USD The US dollar regained strength against the euro and Swiss franc in yesterday’s trading sessions but it lost ground to the yen and Aussie then consolidated to the pound.

There have been no major reports released from the US economy yesterday while today has the JOLTS job openings and wholesale inventories data on tap. Both of these reports aren’t expected to have a huge impact on the US dollar, which might be driven mostly by risk sentiment throughout the day.

EUR

The euro suffered another sharp selloff at the start of the week, as traders digested the longer-term impact of the recent ECB easing announcement on the shared currency. Only the Sentix investor confidence index was released from the euro zone yesterday and this showed a weaker than expected reading of 8.5 versus the estimated 13.5 figure. For today, French and Italian manufacturing production numbers are due. Weaker than expected readings could lead to more euro weakness.

GBP

The pound was able to hold on to most of its recent gains as there were no reports released from the UK economy yesterday. Manufacturing production data is due today and a 0.4% uptick is expected to follow the previous 0.5% increase. A stronger than expected result might lead to more pound gains while a bleak reading could force it to return its recent wins.

CHF

The franc gave up most of its gains in recent trading as investor confidence fell sharply in the euro zone. Today, Switzerland will report its retail sales figure and possibly show a 2.2% annual reading, lower than the previous 3.0% figure. An even weaker than expected reading could lead to more franc weakness.

JPY

The yen had a mixed performance as it raked in huge gains to the euro but lost ground to the Aussie and consolidated against the Loonie. Data from Japan came in mixed over the weekend and yesterday’s consumer confidence release showed a stronger than expected result. There are no reports due from Japan today.

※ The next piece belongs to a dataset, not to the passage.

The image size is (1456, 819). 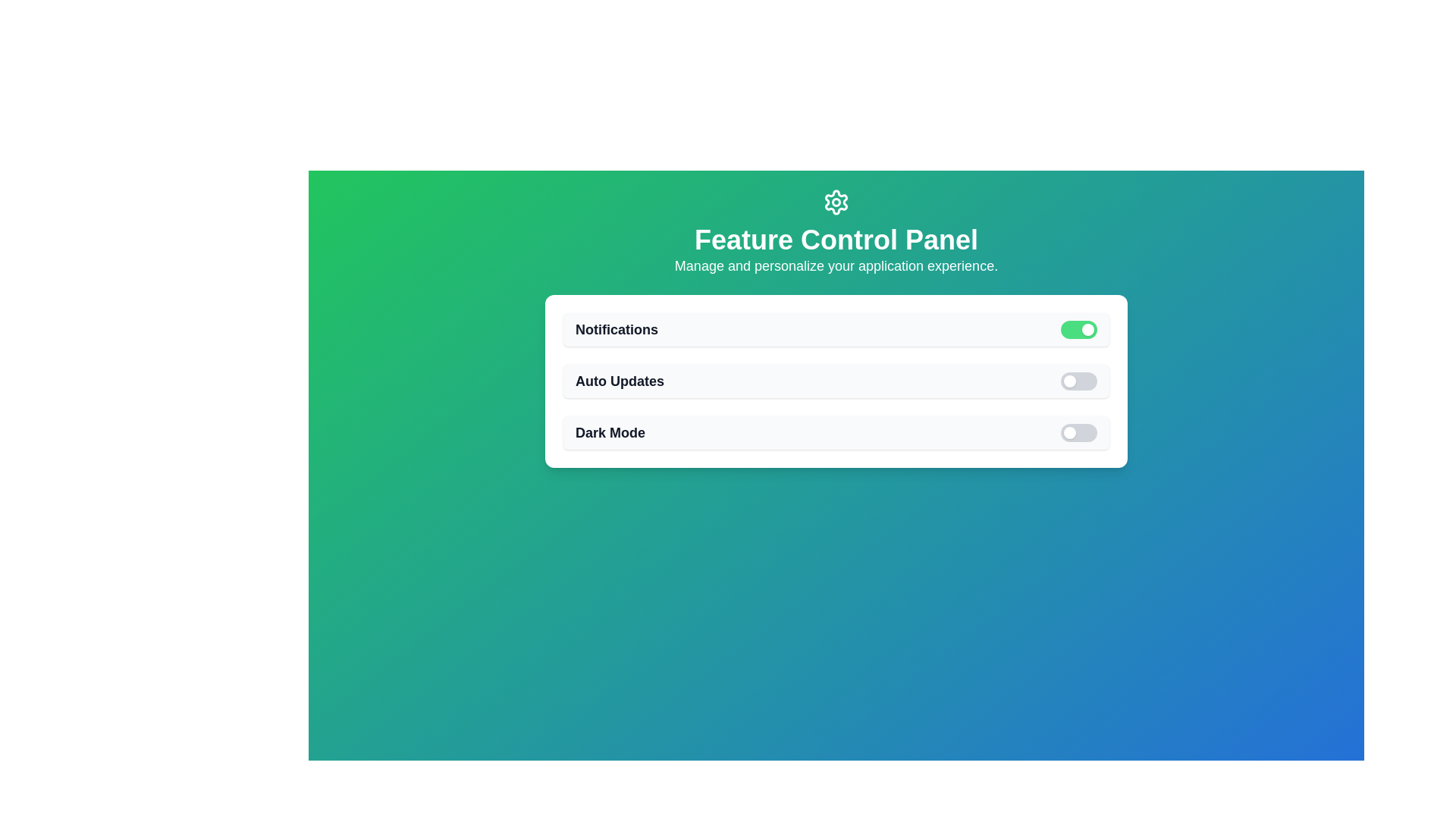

Commodity Currencies (AUD, NZD, CAD)

The comdolls made decent recoveries in recent trading, with the Aussie, Kiwi, and Loonie advancing to the yen and dollar. This was spurred by positive risk sentiment and strong data from China, plus a better than expected housing starts figure from Canada. Earlier today, Australian data came in mixed as NAB business confidence held steady while home loans stayed flat. ANZ job advertisements slipped by 5.6% while the previous figure was downgraded. However, Chinese CPI came in stronger than expected and may be hinting of a pick up in the world’s second largest economy. There are no reports due from New Zealand and Canada today.